Anonymous Monk has asked for the wisdom of the Perl Monks concerning the following question:

this is my code for comparing 2 files and checking if the lines match..
#!usr/bin/perl -w use strict; use autodie; my @human = 'C:\strawberry\perl\bin\humanpathway.txt'; open(HUMAN, "<", @human); my @hum =<HUMAN>; my @output = 'C:\strawberry\perl\bin\output.txt'; open(OUTPUT, ">", @output); my @output =<OUTPUT>; my@bact = 'C:\strawberry\perl\bin\bactpathway.txt'; open(BACT, "<", @bact); my @bact =<BACT>; my $hlindex= $#hum; my $blindex= $#bact; for (my $i=0; $i<=$hlindex; $i++) { chomp $hum[$i]; my@arr1 = split ("\t",$hum[$i]); my$flag=0; for (my $j=0; $j<=$blindex; $j++) { chomp $bact[$j]; my @arr2= split ("\t",$bact[$j]); if ( $arr1[1] eq $arr2[1] && $arr1[2] eq $arr2[2] && $arr1[3] eq $arr2 +[3]) { if ($flag==0) { print OUTPUT "$hum[$i]\n"; my $flag=1; } print OUTPUT "$bact[$j]\n"; } } } close HUMAN; close BACT; close OUTPUT;
the error i get while running is: Use of uninitialised value in string eq at (filepath) <BACT> line 17 I can't seem to figure out what is the real problem..can someone help?

Replies are listed 'Best First'.
Re: comparing data btwn 2 files
by anonymized user 468275 (Curate) on May 11, 2011 at 10:47 UTC
    I would start by testing the return value of your open statement. Is there a reason for passing an array for the filepath to open?
    open(HUMAN, "<", @human) or die "$!: $human[0]";
    ;

    One world, one people

Re: comparing data btwn 2 files
by Anonymous Monk on May 11, 2011 at 11:05 UTC
    C:\strawberry\perl\bin\*.txt

    Using C:\strawberry\perl\bin\ to store input/output files is like using C:\Program Files or C:\WINDOWS for the same, bad idea all around.

    You should use "My Documents" or another dedicated directory

    That you're able to write to C:\strawberry... hints that you are logged in as an administrator, as a rule, you should do your daily work from a limited account (I'm assuming you're not using no-login setup)

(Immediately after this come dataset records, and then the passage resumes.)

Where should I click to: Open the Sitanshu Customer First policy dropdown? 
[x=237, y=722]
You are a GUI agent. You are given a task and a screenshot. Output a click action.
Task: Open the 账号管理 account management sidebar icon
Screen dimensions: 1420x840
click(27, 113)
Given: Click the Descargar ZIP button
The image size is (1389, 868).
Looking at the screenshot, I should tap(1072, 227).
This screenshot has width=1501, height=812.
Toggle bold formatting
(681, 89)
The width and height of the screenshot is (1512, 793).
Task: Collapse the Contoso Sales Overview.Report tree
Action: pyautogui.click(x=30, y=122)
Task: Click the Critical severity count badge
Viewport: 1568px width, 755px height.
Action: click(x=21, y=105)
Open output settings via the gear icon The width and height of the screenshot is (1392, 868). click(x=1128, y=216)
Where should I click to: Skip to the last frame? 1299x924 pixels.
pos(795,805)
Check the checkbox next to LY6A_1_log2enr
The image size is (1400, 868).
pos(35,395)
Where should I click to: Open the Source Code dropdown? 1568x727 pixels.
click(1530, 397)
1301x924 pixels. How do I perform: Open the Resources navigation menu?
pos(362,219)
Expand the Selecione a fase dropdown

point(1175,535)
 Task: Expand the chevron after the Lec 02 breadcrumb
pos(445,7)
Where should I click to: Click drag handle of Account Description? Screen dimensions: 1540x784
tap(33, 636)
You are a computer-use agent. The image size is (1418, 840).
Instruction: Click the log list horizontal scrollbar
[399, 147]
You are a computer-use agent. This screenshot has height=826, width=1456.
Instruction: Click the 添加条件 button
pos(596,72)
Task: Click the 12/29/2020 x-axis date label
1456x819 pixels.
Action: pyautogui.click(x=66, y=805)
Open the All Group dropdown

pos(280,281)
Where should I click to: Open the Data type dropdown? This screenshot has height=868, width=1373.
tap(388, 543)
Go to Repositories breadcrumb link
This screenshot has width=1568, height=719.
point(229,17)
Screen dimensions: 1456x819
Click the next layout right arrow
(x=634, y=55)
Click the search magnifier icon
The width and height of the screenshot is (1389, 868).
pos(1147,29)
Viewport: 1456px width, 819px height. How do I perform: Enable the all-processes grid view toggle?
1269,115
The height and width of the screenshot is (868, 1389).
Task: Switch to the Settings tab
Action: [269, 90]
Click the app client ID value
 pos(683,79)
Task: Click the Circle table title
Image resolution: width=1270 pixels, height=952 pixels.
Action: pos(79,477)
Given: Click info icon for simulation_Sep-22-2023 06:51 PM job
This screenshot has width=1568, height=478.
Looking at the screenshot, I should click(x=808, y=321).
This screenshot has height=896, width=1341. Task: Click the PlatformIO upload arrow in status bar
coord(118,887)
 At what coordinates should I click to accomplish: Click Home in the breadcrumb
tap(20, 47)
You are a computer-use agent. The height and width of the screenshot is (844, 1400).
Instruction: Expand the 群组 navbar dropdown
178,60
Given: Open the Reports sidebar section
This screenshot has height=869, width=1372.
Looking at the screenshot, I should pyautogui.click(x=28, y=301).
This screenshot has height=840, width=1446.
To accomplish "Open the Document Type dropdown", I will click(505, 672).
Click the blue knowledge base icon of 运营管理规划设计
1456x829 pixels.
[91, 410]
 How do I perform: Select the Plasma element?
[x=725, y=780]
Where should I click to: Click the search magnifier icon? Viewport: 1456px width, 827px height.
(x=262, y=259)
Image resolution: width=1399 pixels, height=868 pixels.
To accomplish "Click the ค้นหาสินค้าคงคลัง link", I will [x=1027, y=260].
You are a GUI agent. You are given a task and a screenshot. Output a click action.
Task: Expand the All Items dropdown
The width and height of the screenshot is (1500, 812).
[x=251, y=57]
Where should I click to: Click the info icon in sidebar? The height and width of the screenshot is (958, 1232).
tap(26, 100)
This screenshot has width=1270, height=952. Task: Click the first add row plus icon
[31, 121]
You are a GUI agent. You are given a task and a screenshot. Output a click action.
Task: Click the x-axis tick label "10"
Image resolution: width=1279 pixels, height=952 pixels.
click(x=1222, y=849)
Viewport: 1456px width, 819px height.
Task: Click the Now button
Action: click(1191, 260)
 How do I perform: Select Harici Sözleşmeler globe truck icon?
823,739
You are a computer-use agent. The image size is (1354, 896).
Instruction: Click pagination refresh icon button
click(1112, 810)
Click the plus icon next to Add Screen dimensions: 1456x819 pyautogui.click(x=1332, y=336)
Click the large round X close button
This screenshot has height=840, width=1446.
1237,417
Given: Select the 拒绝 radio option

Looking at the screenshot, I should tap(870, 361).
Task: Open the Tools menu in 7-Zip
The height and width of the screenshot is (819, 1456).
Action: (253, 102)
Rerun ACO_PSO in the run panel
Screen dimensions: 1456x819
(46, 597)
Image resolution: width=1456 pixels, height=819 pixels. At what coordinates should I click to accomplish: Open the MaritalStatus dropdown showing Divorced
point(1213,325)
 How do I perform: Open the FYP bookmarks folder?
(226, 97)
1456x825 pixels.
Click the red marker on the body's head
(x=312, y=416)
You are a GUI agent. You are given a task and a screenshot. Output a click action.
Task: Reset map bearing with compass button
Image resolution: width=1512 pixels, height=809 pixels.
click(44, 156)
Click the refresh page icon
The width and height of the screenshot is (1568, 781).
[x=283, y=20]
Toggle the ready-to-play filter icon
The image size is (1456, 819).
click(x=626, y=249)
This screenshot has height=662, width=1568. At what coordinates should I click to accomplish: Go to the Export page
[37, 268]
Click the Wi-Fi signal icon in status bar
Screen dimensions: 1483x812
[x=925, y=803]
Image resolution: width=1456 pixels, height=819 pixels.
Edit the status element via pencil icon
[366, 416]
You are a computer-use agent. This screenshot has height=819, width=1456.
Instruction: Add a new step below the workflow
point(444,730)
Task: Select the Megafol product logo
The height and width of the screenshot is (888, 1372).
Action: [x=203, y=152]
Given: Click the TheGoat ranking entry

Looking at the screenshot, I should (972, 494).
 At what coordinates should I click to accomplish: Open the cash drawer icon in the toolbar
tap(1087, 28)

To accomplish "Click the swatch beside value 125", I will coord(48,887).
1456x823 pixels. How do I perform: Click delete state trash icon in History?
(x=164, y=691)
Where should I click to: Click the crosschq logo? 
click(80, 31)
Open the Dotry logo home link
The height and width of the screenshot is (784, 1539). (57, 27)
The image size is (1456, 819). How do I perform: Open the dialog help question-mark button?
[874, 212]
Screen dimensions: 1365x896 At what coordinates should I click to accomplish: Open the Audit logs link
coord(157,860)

Re: comparing data btwn 2 files
by bart (Canon) on May 11, 2011 at 10:46 UTC
    A quick note:
    my $flag=1;
    You now have 2 variables with the name $flag. That'll probably not do what you want. (Hint: drop the my)

    And assuming line 17 is

    if ( $arr1[1] eq $arr2[1] && $arr1[2] eq $arr2[2] && $arr1[3] eq $arr2 +[3])
    I'm guessing your strings don't actually have 4 tab separated parts (at least for some lines; or perhaps the files don't have the same length).

    "4"? Yes, array indexes start at 0, so you're skipping the first array item, with index 0.

Re: comparing data btwn 2 files
by tospo (Hermit) on May 11, 2011 at 12:09 UTC
    why do you split this on tabs? If you want to compare the whole line you can compare the lines as in "if ($line_from_hum eq line_from_bact){...}" or something. If you need to extract only a part of the line (say the first three fields) you could use a regex as in:
    my ($part_of_line) = ($line=~/^((?:\S+\t){3})/);
    One problem in the logic of your code might be that you are comparing lines only from "the point of view" of the human file. Lines in bact that are not in human will not be captured at the moment, which may or may not be what you wanted.
      ^^my data in the .txt file is something like this:
      Bacteroides thetaiotaomicron C00267 5.3.1.9 C00668 Bacteroides thetaiotaomicron C00221 5.3.1.9 C01172 Bacteroides thetaiotaomicron C00074 5.3.1.9 C00022 Bacteroides thetaiotaomicron C00221 5.3.1.1 C00267 Parabacteroides Distasonis C02876 2.7.2.1 C00163
      Homosapiens C00267 2.7.1.2 C00668 Homosapiens C00267 5.1.3.3 C00221 Homosapiens C00221 5.1.3.3 C00267 Homosapiens C00221 2.7.1.2 C01172 Homosapiens C00221 2.7.1.1 C01172 Homosapiens C00668 5.3.1.9 C01172 Homosapiens C01172 5.3.1.9 C00668 Homosapiens C00668 5.3.1.9 C05345 Homosapiens C05345 5.3.1.9 C00668
      i want to compare the second, third and fourth columns in the 2 files..and find the matches.
        ok, if yuo only need the matches and don't need to know which elements are only in the bacterium or only in human then your approach will be sufficient.